### REQUIRED ACTION
Copy the article on eosinophilic folliculitis from "Eosinophilic folliculitis is" up to and including "also been investigated.", substituting "pruritic" for "itchy".
EXTRACT TO READ Start Marker
- Other names: Eosinophilic pustular folliculitis, Sterile eosinophilic pustulosis"
- Specialty: Dermatology

= Eosinophilic folliculitis =

Eosinophilic folliculitis is an itchy rash with an unknown cause that is most common among individuals with HIV, though it can occur in HIV-negative individuals where it is known by the eponym Ofuji disease. EF consists of itchy red bumps (papules) centered on hair follicles and typically found on the upper body, sparing the abdomen and legs. The name eosinophilic folliculitis refers to the predominant immune cells associated with the disease (eosinophils) and the involvement of the hair follicles.

== Pathophysiology ==
The cause of EF is unknown. A variety of microorganisms have been implicated, including the mite Demodex, the yeast Pityrosporum, and bacteria. An autoimmune process has also been investigated.

==Diagnosis==
Eosinophilic folliculitis may be suspected clinically when an individual with HIV exhibits the classic symptoms. The diagnosis can be supported by the finding of eosinophilia but a skin biopsy is necessary to establish it. Skin biopsies reveal lymphocytic and eosinophilic inflammation around the hair follicles.
EXTRACT TO READ End Marker
DATASET Start Marker
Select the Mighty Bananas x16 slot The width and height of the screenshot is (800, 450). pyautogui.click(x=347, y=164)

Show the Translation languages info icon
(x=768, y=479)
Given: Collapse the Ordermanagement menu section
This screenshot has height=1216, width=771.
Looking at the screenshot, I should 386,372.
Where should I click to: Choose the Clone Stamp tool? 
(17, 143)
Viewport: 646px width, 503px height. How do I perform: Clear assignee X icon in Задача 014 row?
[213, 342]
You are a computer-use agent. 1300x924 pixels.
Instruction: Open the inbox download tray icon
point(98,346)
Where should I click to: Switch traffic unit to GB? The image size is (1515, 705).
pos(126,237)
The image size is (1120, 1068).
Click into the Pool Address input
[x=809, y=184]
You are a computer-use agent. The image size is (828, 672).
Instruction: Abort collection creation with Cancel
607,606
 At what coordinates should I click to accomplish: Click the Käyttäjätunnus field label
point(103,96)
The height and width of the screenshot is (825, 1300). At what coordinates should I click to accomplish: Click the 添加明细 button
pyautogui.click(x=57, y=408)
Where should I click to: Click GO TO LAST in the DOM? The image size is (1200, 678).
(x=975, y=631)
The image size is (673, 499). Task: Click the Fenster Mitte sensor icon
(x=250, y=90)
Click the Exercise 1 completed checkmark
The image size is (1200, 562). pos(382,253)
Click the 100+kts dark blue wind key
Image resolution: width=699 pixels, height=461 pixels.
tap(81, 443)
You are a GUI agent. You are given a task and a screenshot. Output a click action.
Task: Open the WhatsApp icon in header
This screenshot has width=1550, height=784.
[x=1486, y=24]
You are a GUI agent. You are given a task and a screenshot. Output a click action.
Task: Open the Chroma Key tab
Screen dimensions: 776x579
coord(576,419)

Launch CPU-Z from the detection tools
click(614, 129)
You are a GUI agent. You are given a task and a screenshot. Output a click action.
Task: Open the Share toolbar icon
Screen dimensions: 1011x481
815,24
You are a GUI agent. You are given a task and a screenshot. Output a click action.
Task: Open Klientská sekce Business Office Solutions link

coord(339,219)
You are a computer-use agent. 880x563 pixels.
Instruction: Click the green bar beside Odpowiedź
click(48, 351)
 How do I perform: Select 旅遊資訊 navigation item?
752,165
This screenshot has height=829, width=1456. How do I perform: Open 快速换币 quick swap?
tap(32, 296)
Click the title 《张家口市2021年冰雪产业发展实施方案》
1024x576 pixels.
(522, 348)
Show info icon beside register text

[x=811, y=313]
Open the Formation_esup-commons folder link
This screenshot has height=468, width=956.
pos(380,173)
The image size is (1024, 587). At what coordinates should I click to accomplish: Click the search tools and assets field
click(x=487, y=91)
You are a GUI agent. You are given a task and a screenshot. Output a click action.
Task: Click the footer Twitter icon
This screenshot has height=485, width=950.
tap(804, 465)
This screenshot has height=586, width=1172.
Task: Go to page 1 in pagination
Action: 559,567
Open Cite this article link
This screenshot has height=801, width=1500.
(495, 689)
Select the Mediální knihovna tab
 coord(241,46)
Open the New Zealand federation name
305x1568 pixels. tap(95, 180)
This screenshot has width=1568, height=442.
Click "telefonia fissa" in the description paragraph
DATASET End Marker
### RESPONSE BELOW
Eosinophilic folliculitis is an pruritic rash with an unknown cause that is most common among individuals with HIV, though it can occur in HIV-negative individuals where it is known by the eponym Ofuji disease. EF consists of pruritic red bumps (papules) centered on hair follicles and typically found on the upper body, sparing the abdomen and legs. The name eosinophilic folliculitis refers to the predominant immune cells associated with the disease (eosinophils) and the involvement of the hair follicles.

== Pathophysiology ==
The cause of EF is unknown. A variety of microorganisms have been implicated, including the mite Demodex, the yeast Pityrosporum, and bacteria. An autoimmune process has also been investigated.